Skip to main contentDe Novo Miniprotein Design
Miniproteins are a class of small, highly stable proteins (~75-100 AAs), shown to have good binding (nanomolar) and specificity against a diverse set of targets.
De novo miniprotein design involves creating new protein binders from scratch to target specific molecules or surfaces.
Peptide Binder Design
Peptides offer advantages as therapeutic binders due to their small size, ease of synthesis, and ability to target difficult binding sites. Design approaches include both linear and macrocyclic peptides.
Antibody CDR Design
These protocols focus on engineering the variable regions of antibodies to improve binding affinity, specificity, and developability.
Inverse folding methods such as IgDesign from Absci and AntiFold from OPIG start from structures of antibody–antigen complexes and redesign complementarity-determining regions (CDRs) for improved binding against the target. This process can be understood as more of an optimization task.
Conversely, de novo antibody design approaches such as RFantibody, Germinal, BoltzGen, and mBER start from an antigen structure and generate CDR structures and sequences from scratch on a fixed framework. These methods are best suited for epitope-targeted binder discovery.
All of these approaches except mBER are applicable to both scFvs and VHHs.
Small Molecule Binder Design
Designing protein binders for small molecules enables creation of biosensors, enzyme active sites, and therapeutic proteins that recognize specific ligands.

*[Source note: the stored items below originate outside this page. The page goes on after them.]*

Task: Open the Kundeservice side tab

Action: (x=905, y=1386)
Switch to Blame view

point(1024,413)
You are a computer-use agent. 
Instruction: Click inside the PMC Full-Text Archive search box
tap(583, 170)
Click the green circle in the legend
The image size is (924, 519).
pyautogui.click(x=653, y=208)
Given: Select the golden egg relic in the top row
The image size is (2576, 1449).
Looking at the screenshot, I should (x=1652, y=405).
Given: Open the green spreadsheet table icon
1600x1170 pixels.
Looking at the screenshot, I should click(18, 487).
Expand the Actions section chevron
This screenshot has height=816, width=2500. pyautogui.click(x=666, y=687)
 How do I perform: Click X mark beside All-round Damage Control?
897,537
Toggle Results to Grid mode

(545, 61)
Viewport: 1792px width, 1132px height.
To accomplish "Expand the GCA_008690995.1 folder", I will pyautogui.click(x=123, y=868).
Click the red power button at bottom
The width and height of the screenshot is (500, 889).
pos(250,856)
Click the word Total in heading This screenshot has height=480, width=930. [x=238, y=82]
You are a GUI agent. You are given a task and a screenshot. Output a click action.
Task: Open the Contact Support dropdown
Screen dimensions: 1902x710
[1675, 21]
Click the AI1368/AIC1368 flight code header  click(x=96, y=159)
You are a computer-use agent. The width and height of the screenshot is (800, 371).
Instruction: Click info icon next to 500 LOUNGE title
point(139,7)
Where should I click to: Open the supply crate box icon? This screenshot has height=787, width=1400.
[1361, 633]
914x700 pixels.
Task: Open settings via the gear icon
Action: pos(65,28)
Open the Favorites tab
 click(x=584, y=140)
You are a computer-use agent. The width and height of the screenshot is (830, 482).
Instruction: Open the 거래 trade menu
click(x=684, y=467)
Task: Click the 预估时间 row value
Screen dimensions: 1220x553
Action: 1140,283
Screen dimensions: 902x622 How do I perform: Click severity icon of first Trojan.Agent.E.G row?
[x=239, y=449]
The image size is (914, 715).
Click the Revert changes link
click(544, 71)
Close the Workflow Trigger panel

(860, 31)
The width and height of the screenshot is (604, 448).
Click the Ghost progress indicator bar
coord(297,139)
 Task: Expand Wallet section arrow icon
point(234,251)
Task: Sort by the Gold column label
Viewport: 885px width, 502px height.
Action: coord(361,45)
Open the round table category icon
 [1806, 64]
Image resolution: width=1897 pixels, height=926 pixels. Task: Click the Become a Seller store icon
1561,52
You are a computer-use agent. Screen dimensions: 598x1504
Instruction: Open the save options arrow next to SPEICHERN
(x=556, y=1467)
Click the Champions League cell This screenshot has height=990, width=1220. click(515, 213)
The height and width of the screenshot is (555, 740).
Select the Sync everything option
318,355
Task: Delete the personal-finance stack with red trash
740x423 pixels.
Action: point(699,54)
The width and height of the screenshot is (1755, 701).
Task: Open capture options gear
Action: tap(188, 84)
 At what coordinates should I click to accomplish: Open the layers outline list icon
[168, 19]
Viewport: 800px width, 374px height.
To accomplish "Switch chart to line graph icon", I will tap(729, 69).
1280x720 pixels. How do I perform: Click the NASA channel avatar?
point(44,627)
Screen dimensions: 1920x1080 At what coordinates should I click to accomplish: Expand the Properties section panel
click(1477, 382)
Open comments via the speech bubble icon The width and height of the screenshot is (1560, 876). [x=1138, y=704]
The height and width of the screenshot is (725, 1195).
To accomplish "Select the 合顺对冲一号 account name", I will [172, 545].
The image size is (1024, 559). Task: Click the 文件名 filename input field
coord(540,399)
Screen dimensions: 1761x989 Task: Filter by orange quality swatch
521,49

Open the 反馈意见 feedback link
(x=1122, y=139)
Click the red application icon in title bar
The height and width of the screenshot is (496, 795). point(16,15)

Motif / Interface Scaffolding
Interface scaffolding involves designing protein scaffolds to present functional motifs or binding interfaces in specific orientations.
Binder Optimization
Optimizing existing protein binders involves improving their binding affinity, specificity, and stability through targeted mutations and structural modifications.
Improving Stability
Improving protein stability involves modifying sequences and structures to enhance thermal stability, resistance to aggregation, and overall robustness. We’ve found stabilizing mutations recommended by ThermoMPNN to correlate well with experimental results.
Solubilizing Membrane Proteins
Engineering a target membrane protein to be soluble in solution without detergent, while keeping as much of the structural features intact as possible.